The European Championship kicks off in Poland 's capital against a backdrop of political intrigue, worry over co-hosts Ukraine , and the promise of some genuinely thrilling soccer.

Poland faces Greece in the opener at the newly rebuilt National Stadium. Just three years ago, the stadium was a broken-down, weed-choked area on the bank of the Vistula River. It served as an outdoor flea market, selling pirated CDs and pantyhose; a visible symbol of the doubts many had about Eastern Europe hosting a competition of this magnitude.

Today, it is a gleaming red and white edifice, the river is teeming with cyclists and open-air cafes and seating, and it is now a clear display of the quiet confidence Poland has in both their nation and their team.

The same cannot be said of co-hosts Ukraine, who will join the party Saturday with two big games. They have been bedeviled this week with political protests at the Fan Zones, snubs from European politicians, and real worries over mayhem due their sagging infrastructure.

But right now, the focus is rightly on Warsaw. The irony of the opener is that this nation has a tendency to see the glass as half-empty -- many here are already worried about waking up on Saturday smarting from a loss. But on paper, the Poles have the tools to get out of the group stage and they should be able to handle the Greeks.

Poland has four players who can get the job done: Arsenal keeper Wojciech Szczesny is a proven big-game player, a man who shook off the disappointment of tossing away a Carling Cup final and became the rock that the Gunners clung to last year. The Borussia Dortmund trio of Jakub "Kuba" Blaszczykowski, Lukasz Piszczek and striker Robert Lewandowski means that the Biale Orly (The White Eagles) have both a solid spine and can score.

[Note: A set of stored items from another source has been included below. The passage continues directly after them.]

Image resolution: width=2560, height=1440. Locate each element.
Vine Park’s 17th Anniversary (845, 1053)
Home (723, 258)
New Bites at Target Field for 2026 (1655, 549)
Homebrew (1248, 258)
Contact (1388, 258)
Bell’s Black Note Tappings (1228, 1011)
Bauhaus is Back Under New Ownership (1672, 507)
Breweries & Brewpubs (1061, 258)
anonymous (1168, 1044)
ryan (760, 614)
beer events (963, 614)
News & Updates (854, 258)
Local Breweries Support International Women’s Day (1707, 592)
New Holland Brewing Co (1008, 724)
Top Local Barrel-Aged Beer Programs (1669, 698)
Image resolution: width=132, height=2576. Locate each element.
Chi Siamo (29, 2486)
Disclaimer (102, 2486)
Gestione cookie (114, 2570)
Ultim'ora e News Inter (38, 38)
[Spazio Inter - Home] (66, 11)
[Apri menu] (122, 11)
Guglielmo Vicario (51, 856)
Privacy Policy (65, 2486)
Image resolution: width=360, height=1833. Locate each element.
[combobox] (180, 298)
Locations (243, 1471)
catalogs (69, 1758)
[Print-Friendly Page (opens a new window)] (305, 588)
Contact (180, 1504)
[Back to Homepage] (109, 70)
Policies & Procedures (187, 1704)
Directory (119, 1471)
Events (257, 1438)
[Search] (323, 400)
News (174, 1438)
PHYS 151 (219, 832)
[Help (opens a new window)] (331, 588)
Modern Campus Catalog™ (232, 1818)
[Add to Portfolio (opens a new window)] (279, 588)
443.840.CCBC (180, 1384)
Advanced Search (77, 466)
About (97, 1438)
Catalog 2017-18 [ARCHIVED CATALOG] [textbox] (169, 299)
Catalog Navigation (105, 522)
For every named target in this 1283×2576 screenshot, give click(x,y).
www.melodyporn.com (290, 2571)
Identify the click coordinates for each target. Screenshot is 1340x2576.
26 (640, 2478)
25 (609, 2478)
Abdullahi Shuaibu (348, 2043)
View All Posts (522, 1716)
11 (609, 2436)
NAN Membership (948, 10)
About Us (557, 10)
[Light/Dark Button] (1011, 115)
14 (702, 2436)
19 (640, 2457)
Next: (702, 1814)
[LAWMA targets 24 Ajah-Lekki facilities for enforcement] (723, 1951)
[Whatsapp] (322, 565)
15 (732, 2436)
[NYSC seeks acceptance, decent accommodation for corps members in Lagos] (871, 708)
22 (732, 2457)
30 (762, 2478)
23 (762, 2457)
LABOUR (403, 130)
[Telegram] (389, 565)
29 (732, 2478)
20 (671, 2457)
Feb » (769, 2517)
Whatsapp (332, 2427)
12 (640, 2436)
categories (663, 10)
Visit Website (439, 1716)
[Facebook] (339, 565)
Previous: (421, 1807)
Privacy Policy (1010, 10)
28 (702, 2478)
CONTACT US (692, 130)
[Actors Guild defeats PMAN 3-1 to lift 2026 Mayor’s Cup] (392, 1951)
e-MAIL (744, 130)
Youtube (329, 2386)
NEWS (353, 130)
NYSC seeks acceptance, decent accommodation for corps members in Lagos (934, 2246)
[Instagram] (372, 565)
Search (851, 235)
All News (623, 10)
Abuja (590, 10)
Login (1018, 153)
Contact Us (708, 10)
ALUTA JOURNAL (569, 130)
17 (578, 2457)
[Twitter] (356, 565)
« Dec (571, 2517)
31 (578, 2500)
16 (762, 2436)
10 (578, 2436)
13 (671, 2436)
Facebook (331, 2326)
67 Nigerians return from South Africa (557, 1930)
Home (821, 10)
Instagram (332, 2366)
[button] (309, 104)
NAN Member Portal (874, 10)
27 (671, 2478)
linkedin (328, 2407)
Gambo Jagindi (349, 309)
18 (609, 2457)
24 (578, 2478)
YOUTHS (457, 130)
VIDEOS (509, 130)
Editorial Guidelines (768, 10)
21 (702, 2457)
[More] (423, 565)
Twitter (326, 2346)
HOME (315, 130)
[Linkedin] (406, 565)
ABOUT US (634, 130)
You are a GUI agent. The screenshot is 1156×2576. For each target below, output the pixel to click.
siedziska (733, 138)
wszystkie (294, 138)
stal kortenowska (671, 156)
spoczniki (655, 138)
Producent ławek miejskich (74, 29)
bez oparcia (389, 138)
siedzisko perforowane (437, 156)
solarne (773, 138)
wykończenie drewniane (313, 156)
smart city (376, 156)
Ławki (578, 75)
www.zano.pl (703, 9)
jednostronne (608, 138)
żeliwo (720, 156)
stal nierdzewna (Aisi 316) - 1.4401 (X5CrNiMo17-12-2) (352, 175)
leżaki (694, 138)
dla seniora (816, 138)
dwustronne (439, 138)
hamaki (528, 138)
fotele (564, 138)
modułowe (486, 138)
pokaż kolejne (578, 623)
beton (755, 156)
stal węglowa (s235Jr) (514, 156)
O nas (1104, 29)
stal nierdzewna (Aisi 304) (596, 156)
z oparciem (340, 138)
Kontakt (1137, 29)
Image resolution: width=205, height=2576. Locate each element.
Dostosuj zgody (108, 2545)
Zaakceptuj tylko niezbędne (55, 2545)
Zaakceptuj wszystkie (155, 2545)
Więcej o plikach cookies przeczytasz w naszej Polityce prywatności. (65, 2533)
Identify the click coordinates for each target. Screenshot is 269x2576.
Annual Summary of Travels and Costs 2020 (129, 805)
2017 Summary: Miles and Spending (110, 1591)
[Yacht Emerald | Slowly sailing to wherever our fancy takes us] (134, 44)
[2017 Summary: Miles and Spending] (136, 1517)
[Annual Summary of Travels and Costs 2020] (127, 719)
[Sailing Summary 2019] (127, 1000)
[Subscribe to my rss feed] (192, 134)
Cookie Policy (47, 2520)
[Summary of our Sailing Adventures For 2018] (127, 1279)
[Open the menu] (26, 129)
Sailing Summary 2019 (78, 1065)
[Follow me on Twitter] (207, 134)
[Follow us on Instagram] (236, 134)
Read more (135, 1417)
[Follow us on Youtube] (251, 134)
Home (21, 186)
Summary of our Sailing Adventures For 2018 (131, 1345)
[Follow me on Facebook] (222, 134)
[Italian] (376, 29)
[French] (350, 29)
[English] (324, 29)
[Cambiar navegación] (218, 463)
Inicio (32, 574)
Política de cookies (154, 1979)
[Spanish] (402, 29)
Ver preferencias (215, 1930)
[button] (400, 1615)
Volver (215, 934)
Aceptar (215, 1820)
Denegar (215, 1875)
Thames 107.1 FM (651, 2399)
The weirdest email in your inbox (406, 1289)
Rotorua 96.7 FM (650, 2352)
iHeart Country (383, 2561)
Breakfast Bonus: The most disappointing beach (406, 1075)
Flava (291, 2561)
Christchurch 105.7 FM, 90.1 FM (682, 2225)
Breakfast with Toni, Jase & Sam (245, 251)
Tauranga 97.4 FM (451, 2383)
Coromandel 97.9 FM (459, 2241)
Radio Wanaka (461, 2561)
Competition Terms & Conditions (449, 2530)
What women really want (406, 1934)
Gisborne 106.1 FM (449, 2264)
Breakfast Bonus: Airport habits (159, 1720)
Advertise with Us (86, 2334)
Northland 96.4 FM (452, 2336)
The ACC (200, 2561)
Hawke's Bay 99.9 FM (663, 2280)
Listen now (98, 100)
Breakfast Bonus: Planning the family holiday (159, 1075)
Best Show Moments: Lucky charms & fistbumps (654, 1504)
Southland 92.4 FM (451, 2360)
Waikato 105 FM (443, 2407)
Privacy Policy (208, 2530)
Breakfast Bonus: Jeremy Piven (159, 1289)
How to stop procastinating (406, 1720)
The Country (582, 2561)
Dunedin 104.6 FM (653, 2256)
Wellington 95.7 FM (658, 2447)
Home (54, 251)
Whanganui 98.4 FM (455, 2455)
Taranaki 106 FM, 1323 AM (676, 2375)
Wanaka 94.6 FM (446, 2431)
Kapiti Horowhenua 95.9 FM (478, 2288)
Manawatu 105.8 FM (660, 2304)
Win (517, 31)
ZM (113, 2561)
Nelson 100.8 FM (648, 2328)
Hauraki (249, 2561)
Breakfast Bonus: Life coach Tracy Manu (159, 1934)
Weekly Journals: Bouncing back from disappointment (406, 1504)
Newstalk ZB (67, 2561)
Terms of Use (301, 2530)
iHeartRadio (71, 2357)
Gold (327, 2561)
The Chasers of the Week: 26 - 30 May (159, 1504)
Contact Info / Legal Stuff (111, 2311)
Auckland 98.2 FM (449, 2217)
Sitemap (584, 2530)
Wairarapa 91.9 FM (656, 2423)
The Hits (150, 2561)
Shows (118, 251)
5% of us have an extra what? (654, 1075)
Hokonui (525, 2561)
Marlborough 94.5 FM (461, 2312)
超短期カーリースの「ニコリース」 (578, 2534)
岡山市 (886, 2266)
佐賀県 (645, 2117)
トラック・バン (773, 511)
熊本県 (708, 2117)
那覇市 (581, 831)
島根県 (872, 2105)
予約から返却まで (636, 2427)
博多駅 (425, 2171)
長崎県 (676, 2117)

Lewandowski, in particular, is a special player: he sunk 22 for the Bundesliga champs last season and seems to have eyes in the back of his head. At free gallop, he has to be fouled, or he will score.

The Greeks, on the other hand, look muscular, showing a sharpness this week that belied their reputation for dogged defending. The keys for them are the enigmatic Fanis Gekas and Celtic striker Georgios Samaras. Both men have to score goals because even the rock-solid Vasilis Torossidis can't kick everything away.

As we kick off, there is a bit of history to contend with that folks in Poland are well aware of. Despite the weakness of this group - and the odds are on that the hosts can get out of it - the last time the Greeks featured in an opener was in 2004. They memorably upset hosts Portugal in that game, then went on to repeat the feat in the finals.

The Poles can take comfort knowing they have defeated the Greeks ten out of their past 15 games - but they've never played them in a game of this magnitude.

The nightcap in Wroclaw pits a dark-horse Russia side against a tricky Czech Republic side in what might be the day's most attractive match.

Russia has a fully-fit team to call from with loads of talent top to bottom. Arsenal striker Andrey Arshavin, who was loaned to Zenit this winter in an effort to get him back up to snuff, has a lot to prove, as does one time Spurs hit-man Roman Pavlyuchenko. The key men may well be Pavel Pogrebnyak, who lit it up for Fulham, and keeper Igor Akinfeev, one of the world's most underrated net-minders. Keep an eye on Roman Shirkov as well: the crafty midfielder is sleek and deadly when he's on his game.

The Czechs have experience in Milan Baros and Tomas Rosicky, and a genuine world-class keeper in Petr Cech. After that, well, things decline. Tomas Necid has been erratic up top and Jaroslav Plasil is likely to be made the water-carrier, despite being one of the Czech's more potent creators. Defender Michal Kadlec, however, is class: the Leverkusen defender works well at both ends of the field and will be a key man to start the counter-attack.

Saturday sees the big guns take the stage as Holland face Denmark in Kharkiv, Ukraine while Germany and Portugal meet in the first major clash of the Euros at Lviv in the late game.